I felt a twinge of dread at that, as anybody would; but you fit against me so well, notching your forehead between my neck and clavicle, that my fear felt like a kind of imposition. Your body was warmer than mine—much warmer—and your cropped hair spiraled clockwise at the crown. I looked down at your pale, goose-boned neck, the width of my palm exactly, and guessed (rightly, as it turned out) that it would be covered in freckles come summer.

“I’m reading a book,” you said suddenly. “A self-help book. I’d like to show you something.”

It was my turn to laugh. “What would you need a self-help book for?”

You pulled a slim, silver-bound book out of your jacket—a sleight-of-hand trick—and passed it to me. I read its title with a sinking feeling.

STRANGE CUSTOMS OF COURTSHIP & MARRIAGE

Authentic revelations of curious mating customs of all ages and allraces, and the history and significance of modern marriage conventions

by

William J. Fielding, author of The Caveman Within Us, etc.
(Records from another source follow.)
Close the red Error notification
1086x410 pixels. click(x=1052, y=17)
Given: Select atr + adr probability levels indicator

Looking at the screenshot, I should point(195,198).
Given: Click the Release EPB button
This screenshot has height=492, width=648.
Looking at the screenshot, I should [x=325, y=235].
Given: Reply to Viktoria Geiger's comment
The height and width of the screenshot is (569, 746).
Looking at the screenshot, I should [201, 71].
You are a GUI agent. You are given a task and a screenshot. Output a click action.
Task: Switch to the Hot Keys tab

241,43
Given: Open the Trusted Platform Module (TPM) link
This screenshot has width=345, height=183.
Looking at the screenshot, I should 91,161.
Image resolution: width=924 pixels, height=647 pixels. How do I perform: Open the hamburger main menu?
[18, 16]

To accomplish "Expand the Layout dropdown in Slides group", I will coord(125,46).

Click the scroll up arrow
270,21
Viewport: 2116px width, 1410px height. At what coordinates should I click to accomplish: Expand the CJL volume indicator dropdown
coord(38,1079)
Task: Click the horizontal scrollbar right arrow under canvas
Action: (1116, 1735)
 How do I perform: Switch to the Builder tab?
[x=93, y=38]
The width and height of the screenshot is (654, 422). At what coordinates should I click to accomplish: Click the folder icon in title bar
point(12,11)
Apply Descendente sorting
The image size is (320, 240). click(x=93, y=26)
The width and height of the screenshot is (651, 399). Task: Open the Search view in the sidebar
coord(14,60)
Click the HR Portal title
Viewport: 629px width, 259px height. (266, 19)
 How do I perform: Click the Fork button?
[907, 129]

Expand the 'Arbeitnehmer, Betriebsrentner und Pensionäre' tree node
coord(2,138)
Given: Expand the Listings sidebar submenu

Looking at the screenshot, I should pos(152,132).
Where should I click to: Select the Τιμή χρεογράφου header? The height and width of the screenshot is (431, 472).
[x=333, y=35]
“Go ahead, Walter. Page sixty-eight.”

The last thing I wanted to do at that moment was to educate myself about marriages, either modern or ancient; but I did as you asked. Page 68 was marked with a wrapper from a pack of Newport Lights:

TREE MARRIAGE.—Among the Brahmans of the south of India it is the established custom that a younger brother should not marry before an older one. To fulfil this requirement, when there is no satisfactory bride in sight for a senior brother, he is married to a tree, which leaves the younger one at liberty to take a wife.

Mock marriages are also carried out among the Punjab of India, in the case of a widower taking his third wife. It is celebrated with a certain tree or rosebush, and sometimes with a sheep, which is dressed up as a bride and is led by the groom around the sacrificial fire while the real bride reposes nearby.

“I see,” I said slowly, though of course I saw nothing. “How is this a self-help book, exactly?”

“My marriage is like that.”

“What do you mean?”

“I married a tree, Walter. That’s what I mean.”

“Has your husband—was he married before? Or are you trying to tell me—”

Shh, Walter,” you said, pulling me down onto the beanbag in a way that made all talk seem academic.

Less than a year later, when I was as good as dead to you, I read the rest of Fielding’s tawdry little survey—it’s next to me on the floor right now, in fact—and one passage, more than any other, took me back to that first bliss-drenched afternoon:

THE KISS.—In its sensory impulses, the kiss is the most direct prelude and incitement to sexual fulfilment. Surfaced by a tissue of full-blooded, sensitive membranes, moistened by the honey of salivary sweetness, shaped at their loveliest into a curvature that has been likened to Cupid’s bow, the lips seem especially contrived by nature for their role of allurement into the labyrinths of bodily desire. It is for this reason that restraint and discrimination should be the watchword of those who understand the real meaning and importance of the kiss, and who hold in high regard the sacredness of the forces which its casual bestowal may unwittingly release. Proceed with circumspection!